Task: Rewrite the records from the line containing "The width and" through the end, changing "trending items" to "featured items" and leaving everything else as it is. Omit the pictures from your answer.

Extracted records:
......

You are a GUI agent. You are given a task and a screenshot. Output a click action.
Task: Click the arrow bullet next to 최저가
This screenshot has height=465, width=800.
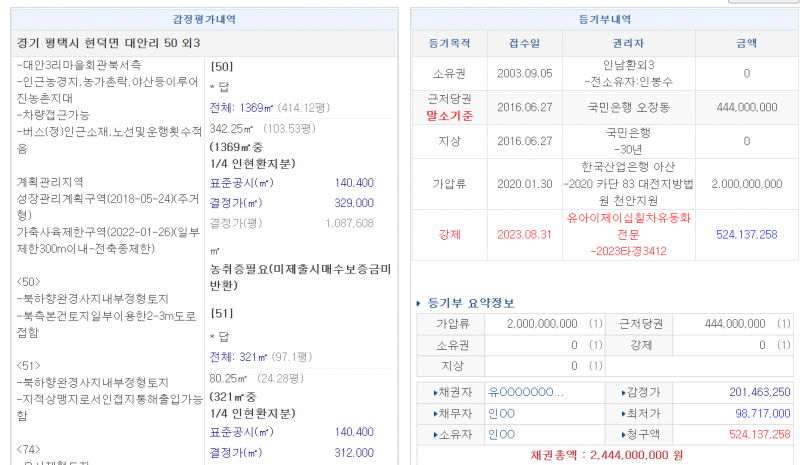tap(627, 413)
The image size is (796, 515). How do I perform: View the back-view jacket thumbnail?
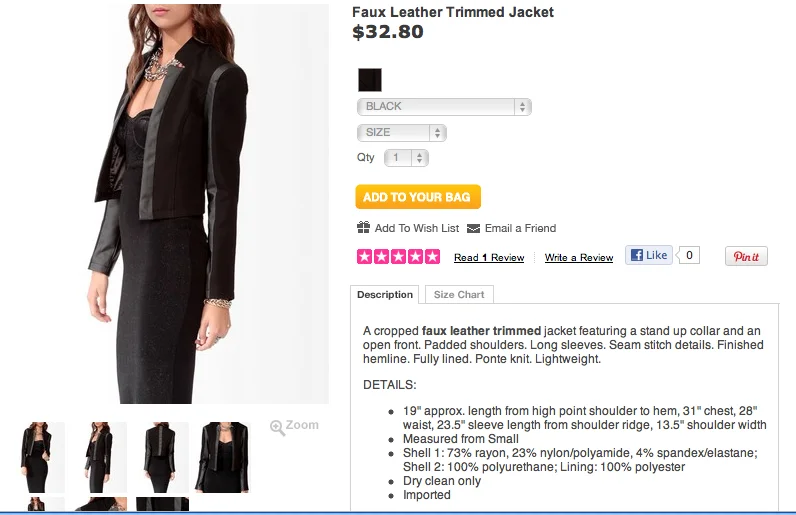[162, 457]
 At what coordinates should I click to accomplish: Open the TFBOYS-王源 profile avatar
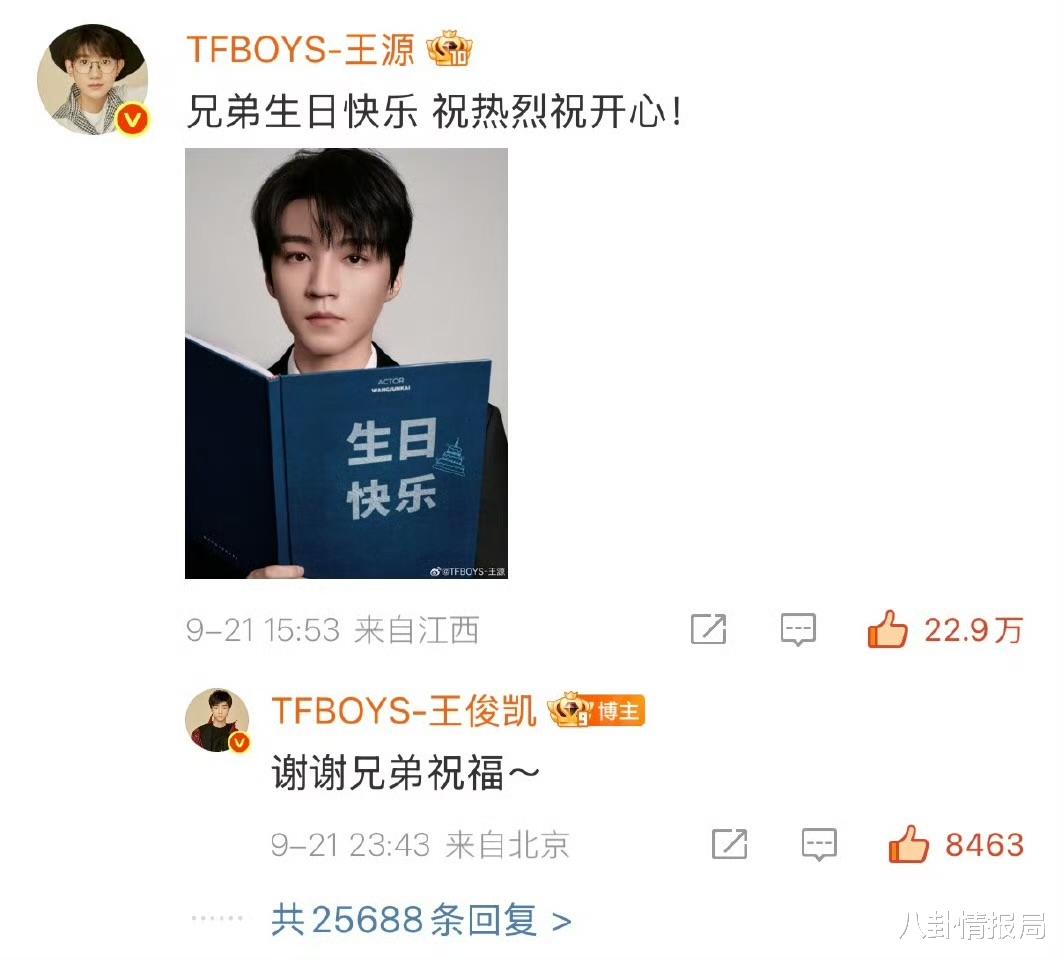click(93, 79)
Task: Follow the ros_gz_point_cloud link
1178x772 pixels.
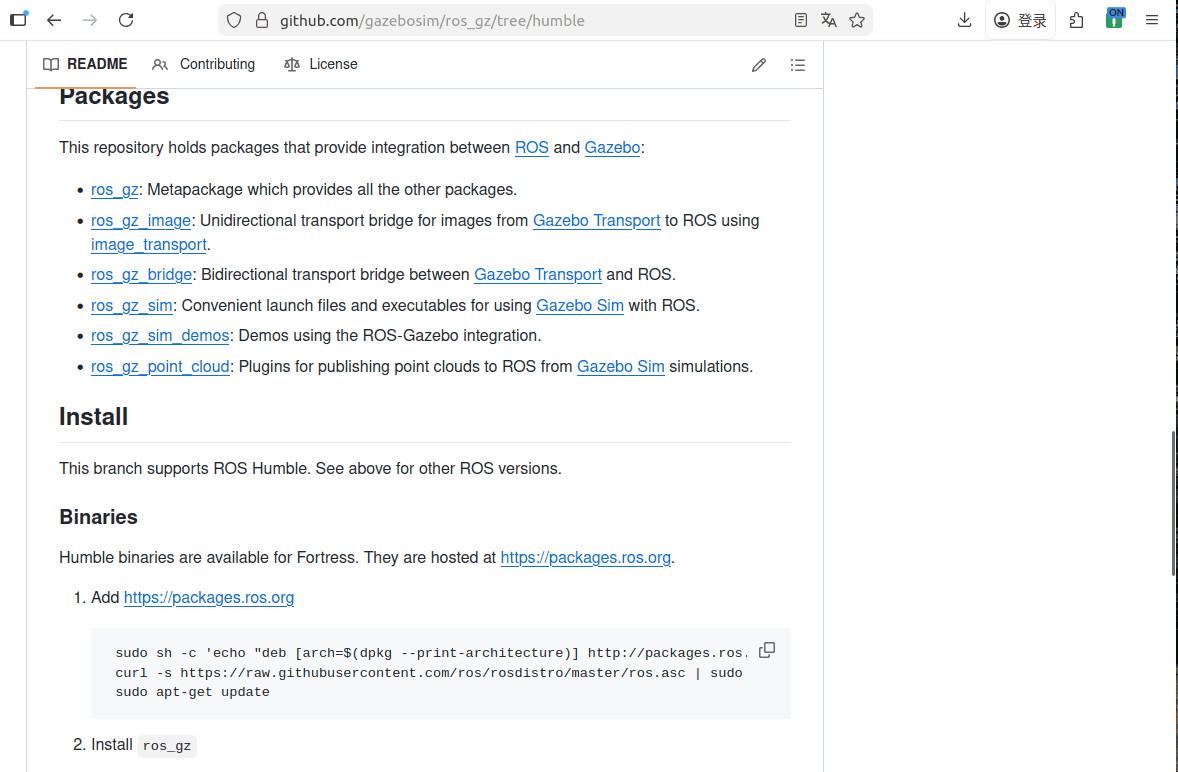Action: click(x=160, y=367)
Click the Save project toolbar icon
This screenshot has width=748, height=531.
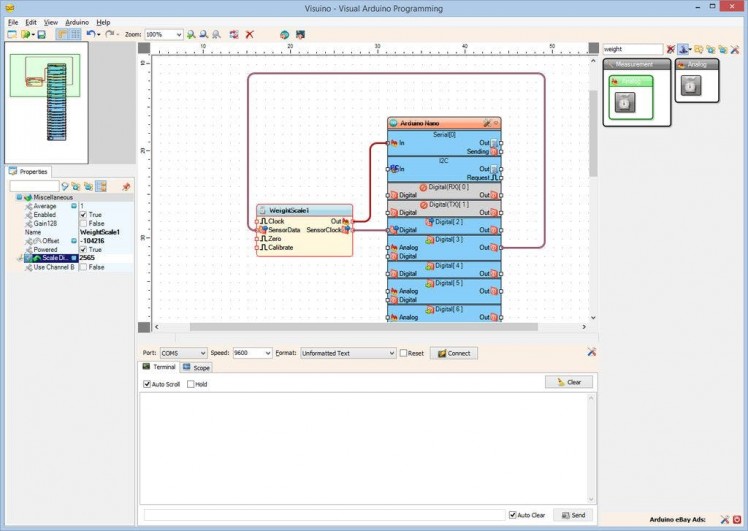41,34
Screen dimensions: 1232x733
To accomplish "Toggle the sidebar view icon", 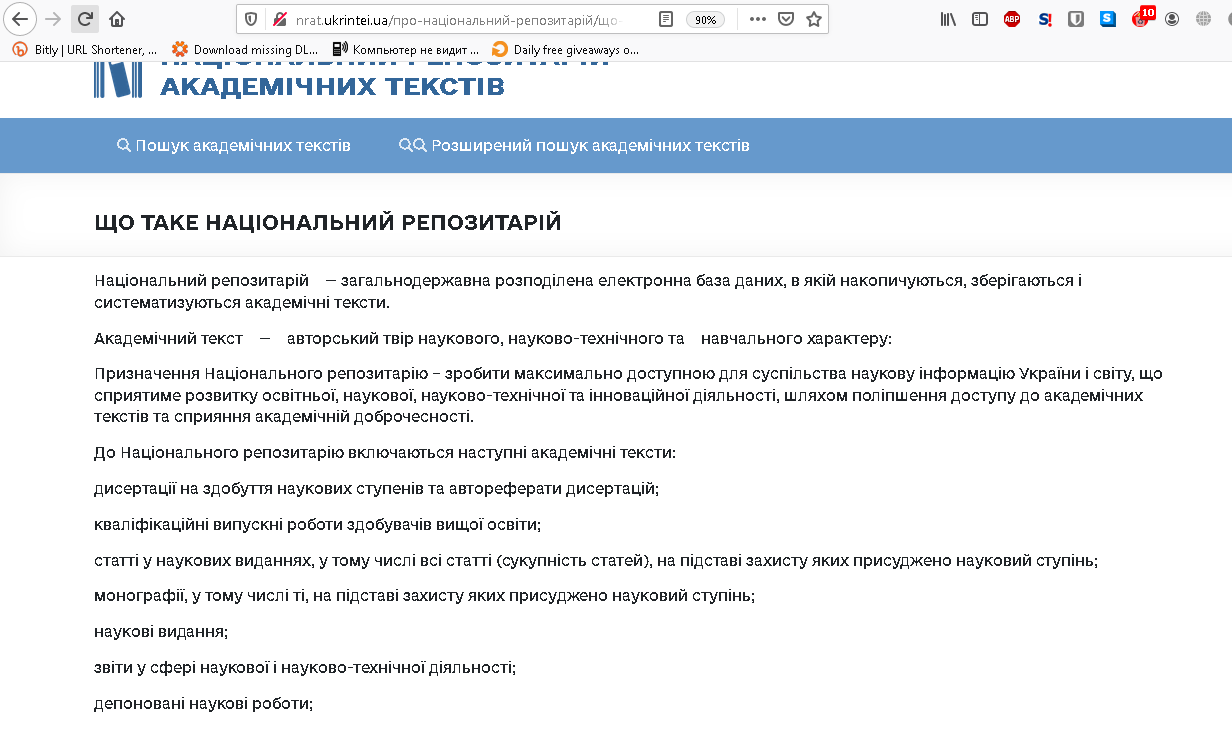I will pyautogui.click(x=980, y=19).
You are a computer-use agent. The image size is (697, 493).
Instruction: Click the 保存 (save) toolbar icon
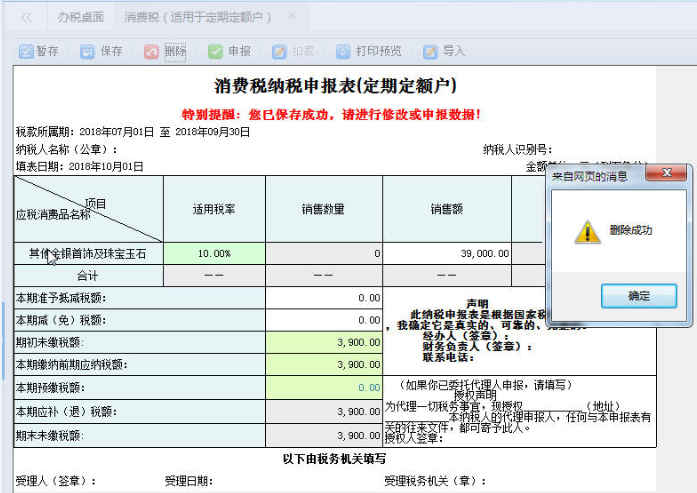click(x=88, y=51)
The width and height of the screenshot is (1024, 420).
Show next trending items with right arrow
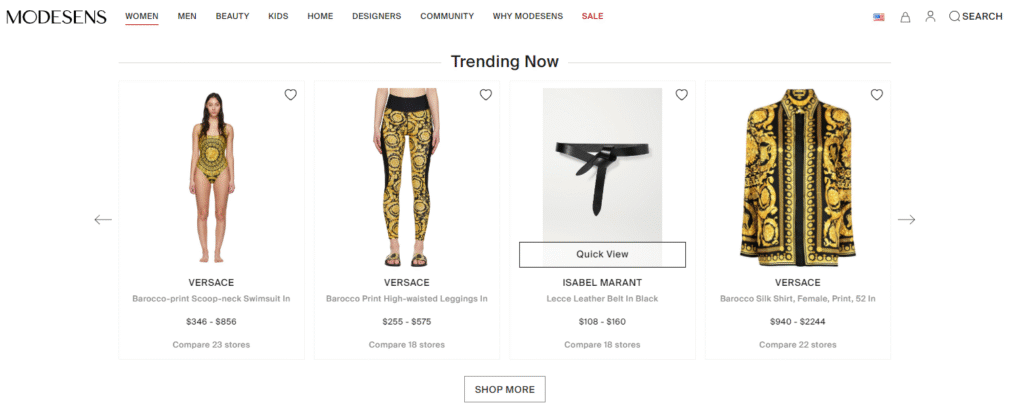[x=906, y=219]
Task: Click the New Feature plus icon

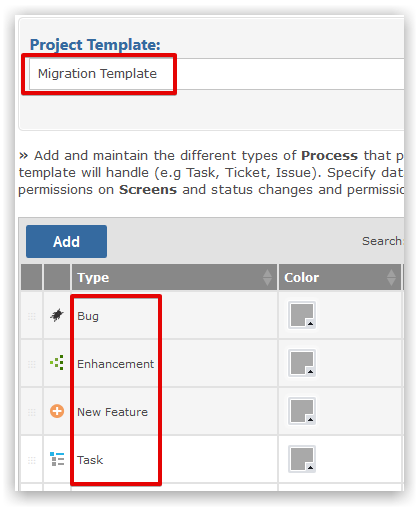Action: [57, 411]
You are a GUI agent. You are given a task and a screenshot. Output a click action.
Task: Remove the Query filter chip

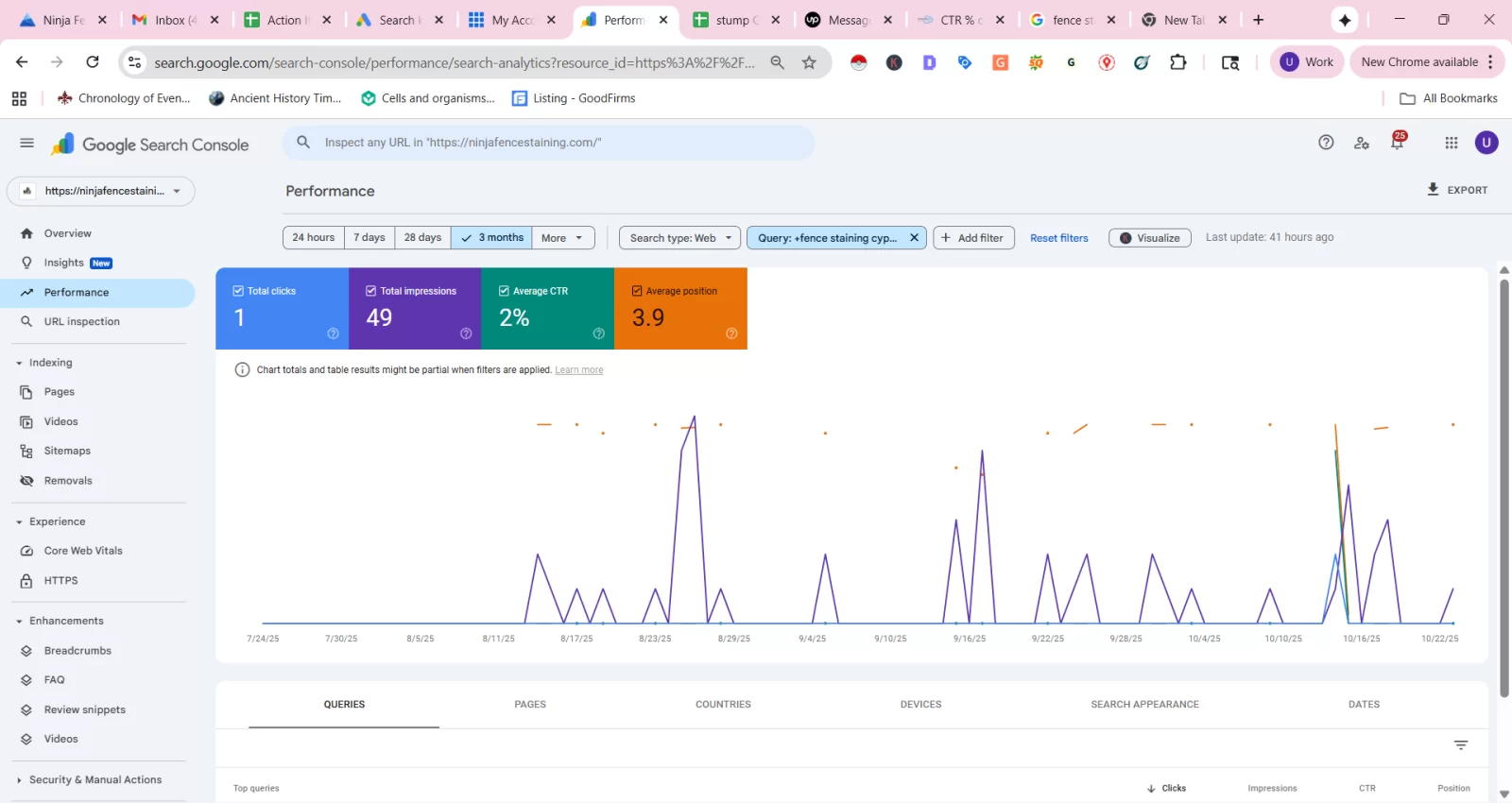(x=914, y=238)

......

Task result:
The width and height of the screenshot is (1024, 420).
Show next featured items with right arrow
[x=906, y=219]
Task: Click the New Feature plus icon

Action: [57, 411]
You are a GUI agent. You are given a task and a screenshot. Output a click action.
Task: Remove the Query filter chip

(x=914, y=238)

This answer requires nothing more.